What is needed: From the records below, extract only the lines running from the line with "The width and height of the screenshot is (1316, 898)." to the line with "Task: Expand the Distorsioni submenu", both lines included, reproducing them exactly.

----

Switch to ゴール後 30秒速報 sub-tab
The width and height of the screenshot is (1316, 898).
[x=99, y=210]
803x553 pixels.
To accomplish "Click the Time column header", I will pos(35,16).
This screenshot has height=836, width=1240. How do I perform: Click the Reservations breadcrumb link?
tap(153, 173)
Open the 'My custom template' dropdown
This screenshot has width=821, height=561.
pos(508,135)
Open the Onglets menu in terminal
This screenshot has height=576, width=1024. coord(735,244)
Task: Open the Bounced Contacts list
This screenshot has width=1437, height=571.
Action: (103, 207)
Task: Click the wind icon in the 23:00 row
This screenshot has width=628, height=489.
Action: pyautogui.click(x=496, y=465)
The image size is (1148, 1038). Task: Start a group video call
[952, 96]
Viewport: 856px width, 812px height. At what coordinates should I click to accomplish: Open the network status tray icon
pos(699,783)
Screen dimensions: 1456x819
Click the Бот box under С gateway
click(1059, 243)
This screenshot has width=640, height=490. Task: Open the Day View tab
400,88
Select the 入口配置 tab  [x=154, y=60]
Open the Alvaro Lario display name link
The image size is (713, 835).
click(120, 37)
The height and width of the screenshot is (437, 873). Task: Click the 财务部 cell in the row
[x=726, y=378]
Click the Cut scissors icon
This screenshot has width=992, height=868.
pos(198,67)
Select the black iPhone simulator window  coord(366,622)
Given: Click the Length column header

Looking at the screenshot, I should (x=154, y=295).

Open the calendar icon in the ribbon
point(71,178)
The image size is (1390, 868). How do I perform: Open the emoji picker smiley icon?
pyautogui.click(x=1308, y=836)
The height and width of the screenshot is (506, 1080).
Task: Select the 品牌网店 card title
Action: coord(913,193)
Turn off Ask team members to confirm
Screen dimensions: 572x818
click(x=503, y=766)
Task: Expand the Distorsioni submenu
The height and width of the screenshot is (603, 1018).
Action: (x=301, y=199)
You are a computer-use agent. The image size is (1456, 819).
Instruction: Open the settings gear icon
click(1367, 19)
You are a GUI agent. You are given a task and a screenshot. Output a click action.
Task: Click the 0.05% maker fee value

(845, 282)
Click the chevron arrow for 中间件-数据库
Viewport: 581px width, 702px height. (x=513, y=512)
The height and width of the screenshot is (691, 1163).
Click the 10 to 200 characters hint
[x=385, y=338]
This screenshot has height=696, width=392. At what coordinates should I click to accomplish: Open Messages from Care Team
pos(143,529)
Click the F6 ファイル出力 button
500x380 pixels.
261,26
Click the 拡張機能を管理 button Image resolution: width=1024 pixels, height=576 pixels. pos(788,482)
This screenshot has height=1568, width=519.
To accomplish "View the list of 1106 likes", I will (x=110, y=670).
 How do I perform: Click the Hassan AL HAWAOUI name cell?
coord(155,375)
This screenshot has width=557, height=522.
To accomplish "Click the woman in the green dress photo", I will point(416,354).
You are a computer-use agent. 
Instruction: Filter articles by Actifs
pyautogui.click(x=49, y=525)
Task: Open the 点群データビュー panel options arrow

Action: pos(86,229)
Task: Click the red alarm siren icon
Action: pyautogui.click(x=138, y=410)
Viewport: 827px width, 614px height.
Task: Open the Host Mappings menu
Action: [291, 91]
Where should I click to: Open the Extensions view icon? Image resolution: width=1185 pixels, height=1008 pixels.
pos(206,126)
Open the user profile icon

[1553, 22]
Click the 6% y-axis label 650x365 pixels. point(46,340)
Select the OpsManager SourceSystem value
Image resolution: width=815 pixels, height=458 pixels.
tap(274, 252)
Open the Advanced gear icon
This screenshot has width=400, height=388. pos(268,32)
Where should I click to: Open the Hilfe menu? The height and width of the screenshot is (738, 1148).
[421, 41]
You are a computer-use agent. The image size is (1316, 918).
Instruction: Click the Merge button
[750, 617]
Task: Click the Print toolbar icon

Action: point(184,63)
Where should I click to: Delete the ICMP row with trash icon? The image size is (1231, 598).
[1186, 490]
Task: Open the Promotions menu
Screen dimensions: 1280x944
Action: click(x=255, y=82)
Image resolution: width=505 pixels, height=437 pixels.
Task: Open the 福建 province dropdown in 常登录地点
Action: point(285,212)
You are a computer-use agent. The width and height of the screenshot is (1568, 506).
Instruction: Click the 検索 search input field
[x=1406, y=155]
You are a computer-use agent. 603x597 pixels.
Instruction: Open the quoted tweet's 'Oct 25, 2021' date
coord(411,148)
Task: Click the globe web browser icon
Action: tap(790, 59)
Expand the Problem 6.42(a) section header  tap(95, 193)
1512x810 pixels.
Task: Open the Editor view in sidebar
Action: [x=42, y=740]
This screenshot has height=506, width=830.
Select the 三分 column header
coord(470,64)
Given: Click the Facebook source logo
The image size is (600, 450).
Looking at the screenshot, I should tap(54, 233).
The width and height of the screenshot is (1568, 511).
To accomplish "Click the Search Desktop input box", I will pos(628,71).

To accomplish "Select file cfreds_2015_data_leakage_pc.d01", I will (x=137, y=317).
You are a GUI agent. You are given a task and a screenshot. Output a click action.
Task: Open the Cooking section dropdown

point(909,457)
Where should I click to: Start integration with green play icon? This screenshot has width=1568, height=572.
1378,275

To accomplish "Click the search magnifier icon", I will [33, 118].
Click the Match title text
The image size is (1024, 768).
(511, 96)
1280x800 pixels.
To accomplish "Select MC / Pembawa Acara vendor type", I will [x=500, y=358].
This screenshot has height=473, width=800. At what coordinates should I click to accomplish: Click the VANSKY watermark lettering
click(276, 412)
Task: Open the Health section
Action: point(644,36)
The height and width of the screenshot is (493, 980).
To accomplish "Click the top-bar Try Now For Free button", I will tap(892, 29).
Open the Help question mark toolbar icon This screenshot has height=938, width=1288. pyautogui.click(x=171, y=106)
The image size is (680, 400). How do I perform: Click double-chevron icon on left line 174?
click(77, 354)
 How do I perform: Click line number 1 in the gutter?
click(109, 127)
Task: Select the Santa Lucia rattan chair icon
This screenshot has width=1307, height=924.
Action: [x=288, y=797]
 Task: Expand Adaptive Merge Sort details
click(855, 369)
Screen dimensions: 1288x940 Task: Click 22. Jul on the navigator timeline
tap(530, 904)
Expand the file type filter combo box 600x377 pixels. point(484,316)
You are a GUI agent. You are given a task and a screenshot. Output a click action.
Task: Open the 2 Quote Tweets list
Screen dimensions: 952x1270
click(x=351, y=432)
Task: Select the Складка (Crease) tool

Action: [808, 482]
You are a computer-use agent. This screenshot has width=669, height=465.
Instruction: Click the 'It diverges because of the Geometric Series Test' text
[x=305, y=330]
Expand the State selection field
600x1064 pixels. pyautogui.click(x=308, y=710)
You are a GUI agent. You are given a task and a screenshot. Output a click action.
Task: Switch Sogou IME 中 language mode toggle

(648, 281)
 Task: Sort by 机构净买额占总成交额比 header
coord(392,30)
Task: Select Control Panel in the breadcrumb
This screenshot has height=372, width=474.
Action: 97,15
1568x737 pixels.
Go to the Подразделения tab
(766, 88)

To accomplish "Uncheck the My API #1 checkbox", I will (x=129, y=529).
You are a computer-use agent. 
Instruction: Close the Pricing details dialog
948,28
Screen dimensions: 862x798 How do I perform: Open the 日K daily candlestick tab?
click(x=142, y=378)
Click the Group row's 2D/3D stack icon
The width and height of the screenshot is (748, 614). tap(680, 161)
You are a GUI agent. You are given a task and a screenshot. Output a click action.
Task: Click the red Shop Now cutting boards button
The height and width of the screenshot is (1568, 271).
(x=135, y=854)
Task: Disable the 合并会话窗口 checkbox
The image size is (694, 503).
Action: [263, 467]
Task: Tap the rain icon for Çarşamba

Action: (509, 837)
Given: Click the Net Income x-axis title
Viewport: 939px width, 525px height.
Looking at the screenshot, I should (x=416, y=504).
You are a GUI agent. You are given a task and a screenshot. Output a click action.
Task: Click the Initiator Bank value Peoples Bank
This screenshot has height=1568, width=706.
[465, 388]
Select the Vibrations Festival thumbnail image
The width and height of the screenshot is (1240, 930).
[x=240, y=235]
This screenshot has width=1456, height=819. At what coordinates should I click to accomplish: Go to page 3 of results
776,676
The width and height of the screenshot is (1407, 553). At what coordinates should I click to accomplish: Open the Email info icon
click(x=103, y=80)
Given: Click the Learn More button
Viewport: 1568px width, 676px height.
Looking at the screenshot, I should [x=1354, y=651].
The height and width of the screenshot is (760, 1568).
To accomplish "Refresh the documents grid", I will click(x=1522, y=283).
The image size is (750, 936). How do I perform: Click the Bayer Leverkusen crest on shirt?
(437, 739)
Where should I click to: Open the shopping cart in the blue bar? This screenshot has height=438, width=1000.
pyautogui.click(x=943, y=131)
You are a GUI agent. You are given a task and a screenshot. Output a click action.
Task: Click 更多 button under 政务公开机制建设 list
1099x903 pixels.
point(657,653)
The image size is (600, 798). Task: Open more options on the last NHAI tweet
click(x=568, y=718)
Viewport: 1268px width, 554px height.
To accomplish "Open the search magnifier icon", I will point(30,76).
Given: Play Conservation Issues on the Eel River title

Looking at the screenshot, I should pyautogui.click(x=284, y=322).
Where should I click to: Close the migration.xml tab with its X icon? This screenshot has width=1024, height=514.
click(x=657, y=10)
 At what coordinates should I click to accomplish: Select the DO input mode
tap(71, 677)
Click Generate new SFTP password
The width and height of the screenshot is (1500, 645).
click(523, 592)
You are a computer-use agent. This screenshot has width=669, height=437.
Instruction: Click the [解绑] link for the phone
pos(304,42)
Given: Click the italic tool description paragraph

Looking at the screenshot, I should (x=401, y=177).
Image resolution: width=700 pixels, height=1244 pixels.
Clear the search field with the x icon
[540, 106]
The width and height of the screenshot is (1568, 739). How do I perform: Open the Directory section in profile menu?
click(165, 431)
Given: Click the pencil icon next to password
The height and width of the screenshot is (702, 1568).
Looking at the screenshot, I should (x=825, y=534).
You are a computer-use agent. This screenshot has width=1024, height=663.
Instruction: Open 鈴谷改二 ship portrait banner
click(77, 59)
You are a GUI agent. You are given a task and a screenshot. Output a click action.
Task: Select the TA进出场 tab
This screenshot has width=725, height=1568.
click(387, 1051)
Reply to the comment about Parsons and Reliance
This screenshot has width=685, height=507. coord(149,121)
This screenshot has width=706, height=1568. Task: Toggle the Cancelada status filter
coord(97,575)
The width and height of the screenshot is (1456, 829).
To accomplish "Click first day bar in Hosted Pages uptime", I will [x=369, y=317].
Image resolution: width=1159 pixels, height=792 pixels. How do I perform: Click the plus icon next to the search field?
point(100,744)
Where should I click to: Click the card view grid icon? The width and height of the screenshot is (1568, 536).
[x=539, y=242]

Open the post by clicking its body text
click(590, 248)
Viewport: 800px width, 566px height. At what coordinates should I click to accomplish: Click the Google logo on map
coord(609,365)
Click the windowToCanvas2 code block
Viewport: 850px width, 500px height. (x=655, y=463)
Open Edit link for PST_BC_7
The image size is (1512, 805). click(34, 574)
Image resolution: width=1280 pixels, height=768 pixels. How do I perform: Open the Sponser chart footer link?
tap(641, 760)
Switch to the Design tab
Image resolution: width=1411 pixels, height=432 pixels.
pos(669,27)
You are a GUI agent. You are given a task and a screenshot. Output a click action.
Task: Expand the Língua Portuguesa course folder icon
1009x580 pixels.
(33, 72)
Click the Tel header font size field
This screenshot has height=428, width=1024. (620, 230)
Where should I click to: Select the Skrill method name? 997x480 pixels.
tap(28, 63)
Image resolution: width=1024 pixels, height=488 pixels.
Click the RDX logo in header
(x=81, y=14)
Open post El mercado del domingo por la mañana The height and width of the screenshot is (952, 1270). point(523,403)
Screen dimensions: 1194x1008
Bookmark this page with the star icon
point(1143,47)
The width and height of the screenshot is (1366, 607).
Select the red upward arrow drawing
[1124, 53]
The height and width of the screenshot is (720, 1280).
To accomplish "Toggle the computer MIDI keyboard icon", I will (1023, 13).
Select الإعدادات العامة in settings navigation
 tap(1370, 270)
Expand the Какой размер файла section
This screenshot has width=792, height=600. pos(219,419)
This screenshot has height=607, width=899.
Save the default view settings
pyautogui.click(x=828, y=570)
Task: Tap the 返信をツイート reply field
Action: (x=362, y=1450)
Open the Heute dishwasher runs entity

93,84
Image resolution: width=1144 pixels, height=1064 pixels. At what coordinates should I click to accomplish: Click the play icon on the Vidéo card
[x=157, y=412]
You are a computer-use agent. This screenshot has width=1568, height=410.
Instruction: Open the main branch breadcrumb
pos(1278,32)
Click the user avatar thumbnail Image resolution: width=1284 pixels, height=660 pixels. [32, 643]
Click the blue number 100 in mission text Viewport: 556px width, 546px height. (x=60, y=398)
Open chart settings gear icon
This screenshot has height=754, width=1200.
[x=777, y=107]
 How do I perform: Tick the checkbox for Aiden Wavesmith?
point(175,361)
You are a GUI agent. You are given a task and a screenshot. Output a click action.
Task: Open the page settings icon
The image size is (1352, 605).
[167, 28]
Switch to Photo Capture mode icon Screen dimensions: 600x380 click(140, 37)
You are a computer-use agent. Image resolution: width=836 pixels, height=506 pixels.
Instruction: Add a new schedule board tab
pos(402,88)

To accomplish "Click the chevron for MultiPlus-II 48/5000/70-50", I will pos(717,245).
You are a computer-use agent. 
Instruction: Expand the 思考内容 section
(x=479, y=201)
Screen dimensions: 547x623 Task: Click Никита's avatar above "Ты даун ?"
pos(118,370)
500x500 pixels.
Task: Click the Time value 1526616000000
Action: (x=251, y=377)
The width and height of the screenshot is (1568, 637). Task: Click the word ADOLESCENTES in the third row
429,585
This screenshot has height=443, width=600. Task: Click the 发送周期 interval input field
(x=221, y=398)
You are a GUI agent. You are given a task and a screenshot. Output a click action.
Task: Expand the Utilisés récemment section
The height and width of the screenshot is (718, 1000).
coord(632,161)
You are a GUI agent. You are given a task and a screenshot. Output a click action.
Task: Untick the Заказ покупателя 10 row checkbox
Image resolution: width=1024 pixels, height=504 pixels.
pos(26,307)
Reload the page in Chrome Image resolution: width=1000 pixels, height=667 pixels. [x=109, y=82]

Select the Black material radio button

----

Task solution:
The width and height of the screenshot is (1316, 898).
[x=99, y=210]
803x553 pixels.
To accomplish "Click the Time column header", I will pos(35,16).
This screenshot has height=836, width=1240. How do I perform: Click the Reservations breadcrumb link?
tap(153, 173)
Open the 'My custom template' dropdown
This screenshot has width=821, height=561.
pos(508,135)
Open the Onglets menu in terminal
This screenshot has height=576, width=1024. coord(735,244)
Task: Open the Bounced Contacts list
This screenshot has width=1437, height=571.
Action: (103, 207)
Task: Click the wind icon in the 23:00 row
This screenshot has width=628, height=489.
Action: pyautogui.click(x=496, y=465)
The image size is (1148, 1038). Task: Start a group video call
[952, 96]
Viewport: 856px width, 812px height. At what coordinates should I click to accomplish: Open the network status tray icon
pos(699,783)
Screen dimensions: 1456x819
Click the Бот box under С gateway
click(1059, 243)
This screenshot has width=640, height=490. Task: Open the Day View tab
400,88
Select the 入口配置 tab  [x=154, y=60]
Open the Alvaro Lario display name link
The image size is (713, 835).
click(120, 37)
The height and width of the screenshot is (437, 873). Task: Click the 财务部 cell in the row
[x=726, y=378]
Click the Cut scissors icon
This screenshot has width=992, height=868.
pos(198,67)
Select the black iPhone simulator window  coord(366,622)
Given: Click the Length column header

Looking at the screenshot, I should (x=154, y=295).

Open the calendar icon in the ribbon
point(71,178)
The image size is (1390, 868). How do I perform: Open the emoji picker smiley icon?
pyautogui.click(x=1308, y=836)
The height and width of the screenshot is (506, 1080).
Task: Select the 品牌网店 card title
Action: coord(913,193)
Turn off Ask team members to confirm
Screen dimensions: 572x818
click(x=503, y=766)
Task: Expand the Distorsioni submenu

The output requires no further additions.